(1.) THIS is an application in revision by the defendant against the order of the District Judge, Pratapgarh, dated the 7th of December 1953 permitting the plaintiff unstamped document to be admitted in evidence on payment of penalty.
(2.) IN order to appreciate the point in Issue, it would be proper to narrate the facts in brief. The plaintiffs Tarachand and others brought a money suit against the defendant-petitioner on the basis of certain entries in their account-books. It was averred by them that on Kati Sud 1 Samwat 2008 corresponding to 31st of October 1951, the defendant settled with the plaintiffs his account whereby a balance of Rs. 1734/12/- was found outstanding against him. The defendant, therefore, executed a Khata in their account-books for the said amount and promised to pay interest on the said amount at Rs. 1 per cent per mensem. Thereafter, on Magh Vad 6 Samwat 2008 corresponding to 20th of November 1951, the defendant obtained a further loan of Rs. 8001/- at the same rate of interest and made an entry to that effect in the same Khata in his own hand. It was prayed that the defendant having failed to pay up the said loan, a decree for Rs. 11,045/6 with INterest pendente lite and costs be given against him. The defendant traversed the claim and raised several objections, one of them being that both the entries on which the suit was founded showed that they were unstamped acknowledgments, and therefore, they could not be admitted in evidence. The trial court has found that since there was a promise to pay interest, the entries come within the ambit of agreement and that they are admissible in evidence on payment of stamp duty, as provided in Schedule 1 Article 5 of the Stamp Act together with the penalty, as provided in Section 35 of the same Act. It is against this order that the defendant has come here in revision.
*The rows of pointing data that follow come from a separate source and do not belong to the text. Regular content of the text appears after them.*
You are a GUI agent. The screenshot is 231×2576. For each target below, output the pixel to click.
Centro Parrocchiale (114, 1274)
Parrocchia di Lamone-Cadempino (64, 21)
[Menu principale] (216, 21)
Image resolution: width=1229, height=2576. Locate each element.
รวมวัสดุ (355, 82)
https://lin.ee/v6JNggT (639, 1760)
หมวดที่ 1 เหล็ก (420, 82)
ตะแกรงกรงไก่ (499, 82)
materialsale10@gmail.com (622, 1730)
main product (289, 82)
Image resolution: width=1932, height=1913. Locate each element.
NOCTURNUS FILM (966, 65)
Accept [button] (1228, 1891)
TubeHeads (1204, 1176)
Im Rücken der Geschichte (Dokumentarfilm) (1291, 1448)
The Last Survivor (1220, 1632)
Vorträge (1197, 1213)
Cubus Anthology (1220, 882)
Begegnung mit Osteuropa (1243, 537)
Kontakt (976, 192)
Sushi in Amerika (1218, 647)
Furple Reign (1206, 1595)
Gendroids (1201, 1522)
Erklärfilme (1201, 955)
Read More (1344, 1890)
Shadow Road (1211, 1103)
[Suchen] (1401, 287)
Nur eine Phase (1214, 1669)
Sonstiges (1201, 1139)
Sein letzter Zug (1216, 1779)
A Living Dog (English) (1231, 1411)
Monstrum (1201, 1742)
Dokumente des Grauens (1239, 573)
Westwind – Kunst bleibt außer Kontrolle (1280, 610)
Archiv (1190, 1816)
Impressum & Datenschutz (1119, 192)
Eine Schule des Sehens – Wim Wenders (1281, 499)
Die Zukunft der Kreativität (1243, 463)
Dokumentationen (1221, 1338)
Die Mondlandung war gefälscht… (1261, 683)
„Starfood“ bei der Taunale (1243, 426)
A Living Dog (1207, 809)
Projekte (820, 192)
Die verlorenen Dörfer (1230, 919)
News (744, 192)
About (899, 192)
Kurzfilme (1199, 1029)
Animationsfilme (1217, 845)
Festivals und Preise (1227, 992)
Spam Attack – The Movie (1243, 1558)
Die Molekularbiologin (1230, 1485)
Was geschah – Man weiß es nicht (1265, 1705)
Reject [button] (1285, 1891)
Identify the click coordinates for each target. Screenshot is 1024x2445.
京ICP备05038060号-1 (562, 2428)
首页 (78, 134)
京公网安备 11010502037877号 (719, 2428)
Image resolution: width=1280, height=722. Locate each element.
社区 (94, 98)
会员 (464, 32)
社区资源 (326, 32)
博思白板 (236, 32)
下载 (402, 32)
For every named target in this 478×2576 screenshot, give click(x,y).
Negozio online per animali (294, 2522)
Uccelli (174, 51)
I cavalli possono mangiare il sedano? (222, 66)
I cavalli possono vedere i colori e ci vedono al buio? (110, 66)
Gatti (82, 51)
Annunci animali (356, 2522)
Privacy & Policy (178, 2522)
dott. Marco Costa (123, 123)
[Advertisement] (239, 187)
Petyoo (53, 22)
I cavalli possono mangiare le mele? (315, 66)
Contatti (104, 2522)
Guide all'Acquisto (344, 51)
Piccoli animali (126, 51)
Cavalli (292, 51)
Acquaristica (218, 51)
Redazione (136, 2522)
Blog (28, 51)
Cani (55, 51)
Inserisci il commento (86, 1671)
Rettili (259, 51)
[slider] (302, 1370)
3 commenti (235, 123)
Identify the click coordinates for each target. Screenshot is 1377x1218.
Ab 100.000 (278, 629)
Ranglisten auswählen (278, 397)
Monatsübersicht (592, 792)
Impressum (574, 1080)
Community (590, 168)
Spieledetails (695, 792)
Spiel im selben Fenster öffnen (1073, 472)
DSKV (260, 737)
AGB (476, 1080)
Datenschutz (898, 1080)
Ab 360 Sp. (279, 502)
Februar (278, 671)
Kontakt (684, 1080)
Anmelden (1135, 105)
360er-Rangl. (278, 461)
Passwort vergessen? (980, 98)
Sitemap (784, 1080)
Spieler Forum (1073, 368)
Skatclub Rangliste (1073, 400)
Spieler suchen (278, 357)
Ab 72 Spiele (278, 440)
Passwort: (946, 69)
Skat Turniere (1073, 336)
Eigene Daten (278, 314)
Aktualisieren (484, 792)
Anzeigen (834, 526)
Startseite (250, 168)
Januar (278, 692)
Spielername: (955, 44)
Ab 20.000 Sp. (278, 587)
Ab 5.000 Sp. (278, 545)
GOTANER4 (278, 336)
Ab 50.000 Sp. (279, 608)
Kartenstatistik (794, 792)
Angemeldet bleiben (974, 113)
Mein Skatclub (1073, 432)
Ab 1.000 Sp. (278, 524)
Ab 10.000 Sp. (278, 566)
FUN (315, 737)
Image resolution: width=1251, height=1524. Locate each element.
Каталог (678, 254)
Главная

(3.) LEARNED counsel for the applicant has drawn our attention to another Pull Bench case of the Allahabad High Court in Ram Prasad Ram Kumar v. Parshottam Halwai, AIR 1933 All 256 (I ). In that case, there was an acknowledgment of debt and above that acknowledgment, there was an entry in that book to pay interest. It was held that it was a mere acknowledgment of debt and stamp duty was to be paid only as such. It may be pointed out that this case does not help the petitioner because the learned Judges were of opinion that the entry containing the rate of Interest written above the acknowledgment was not in the handwriting of the debtor, nor was it signed by him and, therefore, they were of opinion that it was possible that the creditor himself might have written it out and the debtor may have had no information at all if there was a stipulation for payment of interest, It is obvious that the learned Judges did not consider the condition about payment of interest as integral part of the document sued upon and it was for that reason that they held it to be an acknowledgment. , This does not mean that the learned Judges would still have held it to be an acknowledgment if the condition about the payment of interest were included in the acknowledgment itself.